We are living in a moment of backlash against a kind of genuine love for and dedication to work. Your job will not love you back, is a phrase with which some of you might be familiar. On entering the work force or climbing up professional ladders you are warned against giving too much of yourselves to systems that ultimately don’t care about you and can easily replace you. In our time, the idea of sacrificing something for your work is now being thought of by some as anathema. But medicine is a profession like no other, one that is built around vulnerable people looking to experts for answers and relief. If you work hard and learn well, at the end of your training you will be that kind of expert. And unlike most people in this world, you will have the kind of expertise that can be the difference between life and death, between suffering and ease. This is no small thing, and it can feel like a burden and a gift, sometimes at the very same time.
An important postscript to my story is that my patient got transferred over to one of the inpatient units of CHOP and my whole intern class took care of her on many admissions over the months that followed. We became her doctors, and we all came to know and love her family until she passed away. Decades later I ran into Mary Ellen Conley, who had been on the CHOP faculty at the time and who subsequently became one of the most famous clinical immunologists in the world. I didn’t think she would remember me, but she did, and it was because I had been the doctor who presented this mysterious case. And then she told me that she had saved a sample from that patient and her lab had recently used it to define the genetic mechanism of the immunodeficiency I had recognized all those years ago. As I was remembering all of this to share it with you today, it struck me that we doctors are individuals doing a job, but we are also part of something bigger, an intricate network of inquiry and healing that spans time and space. The detective work we do, the time we spend with a patient trying to figure out a diagnosis or simply talk them through a procedure, the extra time we take to understand their lives and their families and to make sure that they’re getting what they need can reverberate and have an impact we may never know about.
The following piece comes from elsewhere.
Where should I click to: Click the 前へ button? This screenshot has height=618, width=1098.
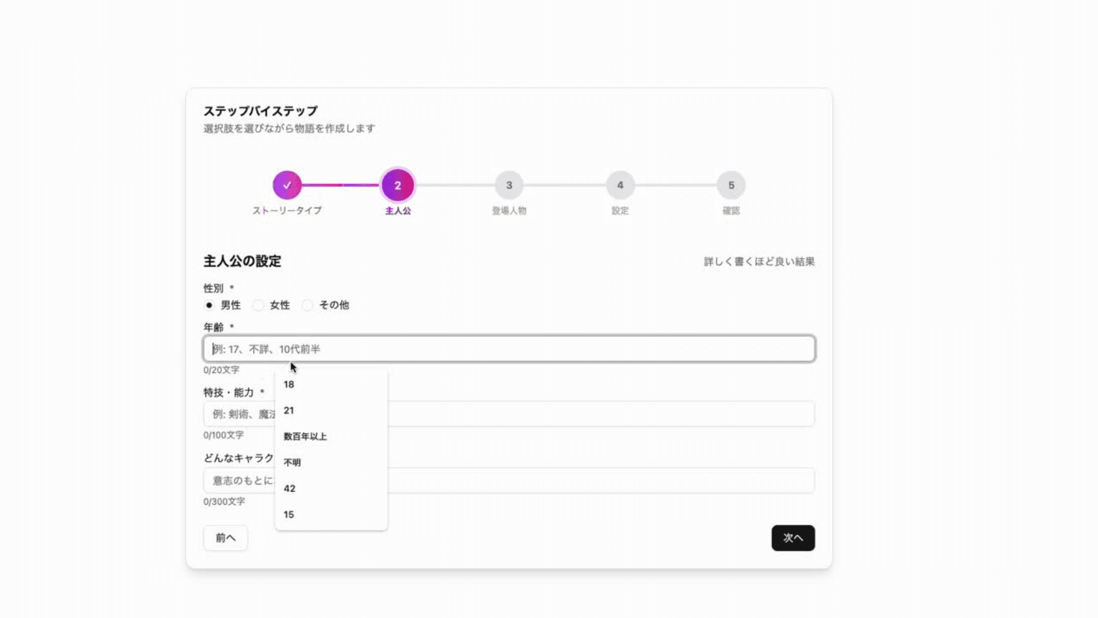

Today you join this network and become part of this team of people who have chosen a way of life that somehow has to be different, somehow must be counter to the prevailing culture. This way of life does depend – not always but sometimes critically – on intensity and negation of the self and striving for excellence. Today you become part of a hallowed tradition of those who set aside their own needs, if only temporarily, to help another human being. Those who came before you have found incredible satisfaction in this work and in being able to do things, we never thought possible. We have tried to leave the world better than we found it and please always remember that your faculty here at WashU Medicine know that you will make it even better, that you embody everything we believe in and you will lift up the very soul of the human condition in ways that go far beyond what we could have taught you and far beyond what we could even imagine. Class of 2024, congratulations, and God speed.